** The exercise **
Reproduce every line from the one containing "You are a computer-use" down to the one containing "tap(1530, 7)", both included.

** Input rows **

# # # #

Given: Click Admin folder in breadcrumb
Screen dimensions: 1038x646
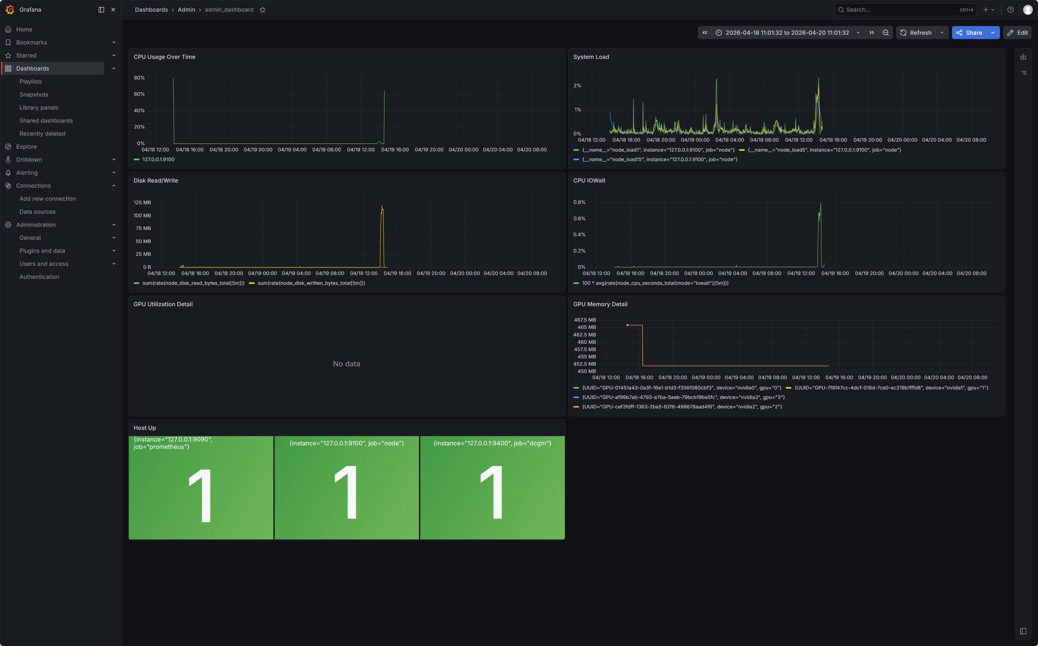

# # # #

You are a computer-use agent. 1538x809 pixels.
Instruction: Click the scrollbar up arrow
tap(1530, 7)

# # # #

** Correct response **
You are a computer-use agent. 1538x809 pixels.
Instruction: Click the scrollbar up arrow
tap(1530, 7)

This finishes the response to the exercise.